Wall Street moves lower after release of Fed minutes

VIDEO: REUTERS
Traders working on the floor of the New York Stock Exchange.
Traders working on the floor of the New York Stock Exchange.PHOTO: REUTERS

NEW YORK (REUTERS) - US stocks added to losses on Wednesday (April 11) after the release of minutes from the Federal Open Market Committee showed some concern that rising inflation might require a faster pace of interest rate hikes than anticipated.

Members of the Federal Reserve voted unanimously to raise borrowing costs by a quarter percentage point and expressed confidence that the economy would strengthen and inflation would rise in coming months.

After the FOMC minutes were released, all three major Wall Street indexes moved lower, indicating investor concerns about rising interest rates.

"The minutes were modestly negative," said John Carey, portfolio manager at Amundi Pioneer Asset Management in Boston.

"People had been speculating that due to all the turbulence in the market because of geopolitical uncertainties that the Fed might consider pausing or slowing down the interest rate increases."

Earlier in the day, political headlines had weighed on US stocks.

US President Donald Trump warned Russia of imminent military action in Syria, declaring missiles "will be coming."

The rising tensions sent oil prices surging, boosting energy stocks nearly 1 per cent. But the risk-off sentiment weighed on Treasury yields, pushing financial stocks down 1.4 per cent.

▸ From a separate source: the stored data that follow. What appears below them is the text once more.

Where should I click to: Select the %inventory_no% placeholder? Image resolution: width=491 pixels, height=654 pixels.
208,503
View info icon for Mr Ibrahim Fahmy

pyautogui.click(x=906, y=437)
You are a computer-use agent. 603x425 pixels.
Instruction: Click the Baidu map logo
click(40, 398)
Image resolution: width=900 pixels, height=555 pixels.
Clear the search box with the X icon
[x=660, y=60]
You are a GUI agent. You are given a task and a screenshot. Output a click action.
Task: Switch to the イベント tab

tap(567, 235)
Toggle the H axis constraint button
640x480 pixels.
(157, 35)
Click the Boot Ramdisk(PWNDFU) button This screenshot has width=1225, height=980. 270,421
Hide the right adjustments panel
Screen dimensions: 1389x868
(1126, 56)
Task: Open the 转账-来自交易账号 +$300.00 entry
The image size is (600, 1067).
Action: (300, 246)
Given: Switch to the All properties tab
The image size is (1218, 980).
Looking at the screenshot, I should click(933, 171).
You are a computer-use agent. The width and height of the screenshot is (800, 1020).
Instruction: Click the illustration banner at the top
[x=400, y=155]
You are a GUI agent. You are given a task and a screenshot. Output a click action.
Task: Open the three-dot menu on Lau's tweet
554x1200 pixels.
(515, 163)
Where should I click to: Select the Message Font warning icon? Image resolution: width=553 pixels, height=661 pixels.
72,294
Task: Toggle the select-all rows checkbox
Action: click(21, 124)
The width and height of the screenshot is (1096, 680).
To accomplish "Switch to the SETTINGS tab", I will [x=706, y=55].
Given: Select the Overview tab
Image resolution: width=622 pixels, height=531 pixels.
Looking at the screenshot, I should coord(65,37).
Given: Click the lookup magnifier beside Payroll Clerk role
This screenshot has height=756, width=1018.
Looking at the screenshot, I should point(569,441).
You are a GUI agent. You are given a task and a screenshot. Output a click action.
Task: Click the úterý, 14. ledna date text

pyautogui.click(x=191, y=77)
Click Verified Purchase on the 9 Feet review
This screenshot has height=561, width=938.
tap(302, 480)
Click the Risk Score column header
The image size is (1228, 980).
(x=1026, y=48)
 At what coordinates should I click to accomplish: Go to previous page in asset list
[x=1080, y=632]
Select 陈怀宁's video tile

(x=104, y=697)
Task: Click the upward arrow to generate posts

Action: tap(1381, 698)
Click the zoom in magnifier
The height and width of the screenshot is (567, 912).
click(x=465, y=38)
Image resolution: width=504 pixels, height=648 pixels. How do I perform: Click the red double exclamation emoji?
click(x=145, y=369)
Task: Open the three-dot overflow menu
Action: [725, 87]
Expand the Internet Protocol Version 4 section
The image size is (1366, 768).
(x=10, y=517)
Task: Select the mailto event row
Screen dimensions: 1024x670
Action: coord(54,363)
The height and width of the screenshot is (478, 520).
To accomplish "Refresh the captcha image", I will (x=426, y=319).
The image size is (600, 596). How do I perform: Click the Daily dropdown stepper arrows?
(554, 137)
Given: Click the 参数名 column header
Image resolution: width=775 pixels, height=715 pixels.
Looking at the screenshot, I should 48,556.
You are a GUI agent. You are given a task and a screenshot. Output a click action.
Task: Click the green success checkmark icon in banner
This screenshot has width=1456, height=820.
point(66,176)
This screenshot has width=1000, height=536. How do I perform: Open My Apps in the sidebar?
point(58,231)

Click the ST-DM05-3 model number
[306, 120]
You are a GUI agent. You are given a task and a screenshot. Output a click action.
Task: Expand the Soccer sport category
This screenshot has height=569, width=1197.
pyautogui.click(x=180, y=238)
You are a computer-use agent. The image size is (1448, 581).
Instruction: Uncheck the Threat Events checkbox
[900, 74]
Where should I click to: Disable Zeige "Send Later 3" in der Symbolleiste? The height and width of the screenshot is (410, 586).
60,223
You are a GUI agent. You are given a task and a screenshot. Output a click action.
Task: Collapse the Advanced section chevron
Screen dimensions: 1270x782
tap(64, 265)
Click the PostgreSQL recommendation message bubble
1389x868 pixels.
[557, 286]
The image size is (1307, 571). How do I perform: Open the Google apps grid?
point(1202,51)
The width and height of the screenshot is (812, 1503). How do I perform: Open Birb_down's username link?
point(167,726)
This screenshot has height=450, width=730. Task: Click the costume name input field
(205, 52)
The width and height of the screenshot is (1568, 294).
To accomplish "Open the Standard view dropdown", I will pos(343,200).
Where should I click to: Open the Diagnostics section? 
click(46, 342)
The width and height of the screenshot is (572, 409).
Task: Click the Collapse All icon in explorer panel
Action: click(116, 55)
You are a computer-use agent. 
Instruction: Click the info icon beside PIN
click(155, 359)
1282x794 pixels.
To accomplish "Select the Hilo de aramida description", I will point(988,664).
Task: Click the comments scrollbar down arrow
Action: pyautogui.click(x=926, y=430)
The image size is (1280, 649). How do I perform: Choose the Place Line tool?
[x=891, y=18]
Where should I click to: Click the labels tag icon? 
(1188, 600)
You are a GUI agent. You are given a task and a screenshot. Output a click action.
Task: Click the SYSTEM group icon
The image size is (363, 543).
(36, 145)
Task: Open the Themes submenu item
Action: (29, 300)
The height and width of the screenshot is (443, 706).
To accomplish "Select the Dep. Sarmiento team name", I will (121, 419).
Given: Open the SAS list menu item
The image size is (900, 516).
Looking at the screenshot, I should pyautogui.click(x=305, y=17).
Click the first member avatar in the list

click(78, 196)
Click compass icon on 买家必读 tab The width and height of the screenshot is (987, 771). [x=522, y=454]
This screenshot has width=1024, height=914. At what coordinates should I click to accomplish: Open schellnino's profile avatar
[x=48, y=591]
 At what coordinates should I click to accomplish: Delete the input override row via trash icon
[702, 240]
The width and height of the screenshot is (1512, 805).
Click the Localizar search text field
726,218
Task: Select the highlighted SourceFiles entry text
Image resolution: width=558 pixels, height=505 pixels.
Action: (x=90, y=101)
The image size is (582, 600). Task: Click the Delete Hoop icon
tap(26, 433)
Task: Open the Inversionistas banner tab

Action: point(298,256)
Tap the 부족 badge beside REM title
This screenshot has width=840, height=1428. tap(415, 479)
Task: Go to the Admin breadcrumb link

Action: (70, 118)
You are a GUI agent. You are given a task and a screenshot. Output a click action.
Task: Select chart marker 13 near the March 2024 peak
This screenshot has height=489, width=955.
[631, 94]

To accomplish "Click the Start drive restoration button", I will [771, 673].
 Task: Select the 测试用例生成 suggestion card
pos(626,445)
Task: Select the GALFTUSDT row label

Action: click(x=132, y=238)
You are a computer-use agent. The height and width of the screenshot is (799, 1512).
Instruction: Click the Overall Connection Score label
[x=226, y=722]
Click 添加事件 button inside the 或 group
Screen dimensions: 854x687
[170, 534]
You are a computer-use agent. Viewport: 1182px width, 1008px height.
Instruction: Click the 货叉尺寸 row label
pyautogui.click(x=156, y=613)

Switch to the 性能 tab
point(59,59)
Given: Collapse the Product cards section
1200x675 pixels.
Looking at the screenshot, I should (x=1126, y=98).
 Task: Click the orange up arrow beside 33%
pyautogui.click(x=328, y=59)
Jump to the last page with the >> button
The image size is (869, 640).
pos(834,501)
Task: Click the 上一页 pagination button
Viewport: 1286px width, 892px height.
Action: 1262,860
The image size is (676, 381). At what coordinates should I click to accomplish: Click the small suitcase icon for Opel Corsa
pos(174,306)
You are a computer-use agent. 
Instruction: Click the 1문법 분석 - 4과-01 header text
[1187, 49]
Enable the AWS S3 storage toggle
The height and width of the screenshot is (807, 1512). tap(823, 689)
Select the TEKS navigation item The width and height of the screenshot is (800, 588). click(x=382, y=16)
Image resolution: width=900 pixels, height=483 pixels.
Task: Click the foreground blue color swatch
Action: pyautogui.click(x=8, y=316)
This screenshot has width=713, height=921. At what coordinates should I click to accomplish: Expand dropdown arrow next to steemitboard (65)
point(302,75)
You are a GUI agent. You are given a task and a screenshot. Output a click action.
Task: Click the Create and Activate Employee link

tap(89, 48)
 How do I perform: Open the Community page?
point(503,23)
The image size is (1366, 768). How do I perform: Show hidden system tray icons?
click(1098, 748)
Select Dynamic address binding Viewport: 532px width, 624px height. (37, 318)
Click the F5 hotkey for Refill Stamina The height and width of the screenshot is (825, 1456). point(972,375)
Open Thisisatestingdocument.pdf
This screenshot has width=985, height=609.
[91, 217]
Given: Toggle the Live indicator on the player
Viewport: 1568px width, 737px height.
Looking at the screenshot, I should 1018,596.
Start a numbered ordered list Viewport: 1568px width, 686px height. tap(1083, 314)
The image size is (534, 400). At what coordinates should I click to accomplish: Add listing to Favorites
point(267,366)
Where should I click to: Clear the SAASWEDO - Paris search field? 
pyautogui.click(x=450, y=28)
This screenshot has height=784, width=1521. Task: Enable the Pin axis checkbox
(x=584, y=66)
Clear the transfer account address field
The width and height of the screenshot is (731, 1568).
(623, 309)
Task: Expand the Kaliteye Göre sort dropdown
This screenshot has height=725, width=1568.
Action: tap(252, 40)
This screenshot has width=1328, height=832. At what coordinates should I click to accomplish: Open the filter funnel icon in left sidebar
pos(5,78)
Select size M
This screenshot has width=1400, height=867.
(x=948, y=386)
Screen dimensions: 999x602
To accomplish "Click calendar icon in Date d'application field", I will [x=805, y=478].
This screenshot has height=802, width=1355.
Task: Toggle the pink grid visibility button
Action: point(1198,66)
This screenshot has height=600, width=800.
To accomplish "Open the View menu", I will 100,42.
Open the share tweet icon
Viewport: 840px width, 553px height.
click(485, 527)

The Dow Jones Industrial Average fell 231.41 points, or 0.95 per cent, to 24,176.59, the S&P 500 lost 15.01 points, or 0.56 per cent, to 2,641.86 and the Nasdaq Composite dropped 26.41 points, or 0.37 per cent, to 7,067.90.

 

Facebook shares added the most to the S&P, gaining 1.2 per cent as chief executive Mark Zuckerberg testified before Congress for a second day.

The shares were down about 0.5 per cent at the start of Zuckerberg's testimony, but they reversed course as he pushed back on Congress members' suggestions that users do not have enough control of their data.

Industrial distributor Fastenal fell 6.4 per cent after its earnings missed expectations. The stock was the biggest decliner on the S&P, followed by peer WW Grainger's 4.2 per cent drop.

Declining issues outnumbered advancing ones on the NYSE by a 1.03-to-1 ratio; on Nasdaq, a 1.15-to-1 ratio favoured decliners.

The S&P 500 posted 6 new 52-week highs and 2 new lows; the Nasdaq Composite recorded 43 new highs and 23 new lows.